King Henry had not been idle since
his victory of Agincourt, but had repulsed a brave
attempt of the French to recover Harfleur; had gradually
conquered a great part of Normandy; and, at this crisis
of affairs, took the important town of Rouen, after
a siege of half a year. This great loss so alarmed
the French, that the Duke of Burgundy proposed that
a meeting to treat of peace should be held between
the French and the English kings in a plain by the
river Seine. On the appointed day, King Henry
appeared there, with his two brothers, Clarence and
Gloucester, and a thousand men. The unfortunate
French King, being more mad than usual that day, could
not come; but the Queen came, and with her the Princess
Catherine: who was a very lovely creature, and
who made a real impression on King Henry, now that
he saw her for the first time. This was the most
important circumstance that arose out of the meeting.
As if it were impossible for a French
nobleman of that time to be true to his word of honour
in anything, Henry discovered that the Duke of Burgundy
was, at that very moment, in secret treaty with the
Dauphin; and he therefore abandoned the negotiation.
The Duke of Burgundy and the Dauphin,
each of whom with the best reason distrusted the other
as a noble ruffian surrounded by a party of noble
ruffians, were rather at a loss how to proceed after
this; but, at length they agreed to meet, on a bridge
over the river Yonne, where it was arranged that there
should be two strong gates put up, with an empty space
between them; and that the Duke of Burgundy should
come into that space by one gate, with ten men only;
and that the Dauphin should come into that space by
the other gate, also with ten men, and no more.
So far the Dauphin kept his word,
but no farther. When the Duke of Burgundy was
on his knee before him in the act of speaking, one
of the Dauphin’s noble ruffians cut the said
duke down with a small axe, and others speedily finished
him.
It was in vain for the Dauphin to
pretend that this base murder was not done with his
consent; it was too bad, even for France, and caused
a general horror. The duke’s heir hastened
to make a treaty with King Henry, and the French Queen
engaged that her husband should consent to it, whatever
it was. Henry made peace, on condition of receiving
the Princess Catherine in marriage, and being made
Regent of France during the rest of the King’s
lifetime, and succeeding to the French crown at his
death. He was soon married to the beautiful Princess,
and took her proudly home to England, where she was
crowned with great honour and glory.
This peace was called the Perpetual
Peace; we shall soon see how long it lasted.

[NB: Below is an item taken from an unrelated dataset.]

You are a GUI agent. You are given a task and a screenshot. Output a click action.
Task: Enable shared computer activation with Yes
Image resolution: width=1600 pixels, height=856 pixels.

It gave great satisfaction to the French people, although
they were so poor and miserable, that, at the time
of the celebration of the Royal marriage, numbers
of them were dying with starvation, on the dunghills
in the streets of Paris. There was some resistance
on the part of the Dauphin in some few parts of France,
but King Henry beat it all down.
And now, with his great possessions
in France secured, and his beautiful wife to cheer
him, and a son born to give him greater happiness,
all appeared bright before him. But, in the
fulness of his triumph and the height of his power,
Death came upon him, and his day was done. When
he fell ill at Vincennes, and found that he could
not recover, he was very calm and quiet, and spoke
serenely to those who wept around his bed. His
wife and child, he said, he left to the loving care
of his brother the Duke of Bedford, and his other
faithful nobles. He gave them his advice that
England should establish a friendship with the new
Duke of Burgundy, and offer him the regency of France;
that it should not set free the royal princes who
had been taken at Agincourt; and that, whatever quarrel
might arise with France, England should never make
peace without holding Normandy. Then, he laid
down his head, and asked the attendant priests to
chant the penitential psalms. Amid which solemn
sounds, on the thirty-first of August, one thousand
four hundred and twenty-two, in only the thirty-fourth
year of his age and the tenth of his reign, King Henry
the Fifth passed away.
Slowly and mournfully they carried
his embalmed body in a procession of great state to
Paris, and thence to Rouen where his Queen was:
from whom the sad intelligence of his death was concealed
until he had been dead some days. Thence, lying
on a bed of crimson and gold, with a golden crown
upon the head, and a golden ball and sceptre lying
in the nerveless hands, they carried it to Calais,
with such a great retinue as seemed to dye the road
black. The King of Scotland acted as chief mourner,
all the Royal Household followed, the knights wore
black armour and black plumes of feathers, crowds
of men bore torches, making the night as light as
day; and the widowed Princess followed last of all.
At Calais there was a fleet of ships to bring the
funeral host to Dover. And so, by way of London
Bridge, where the service for the dead was chanted
as it passed along, they brought the body to Westminster
Abbey, and there buried it with great respect.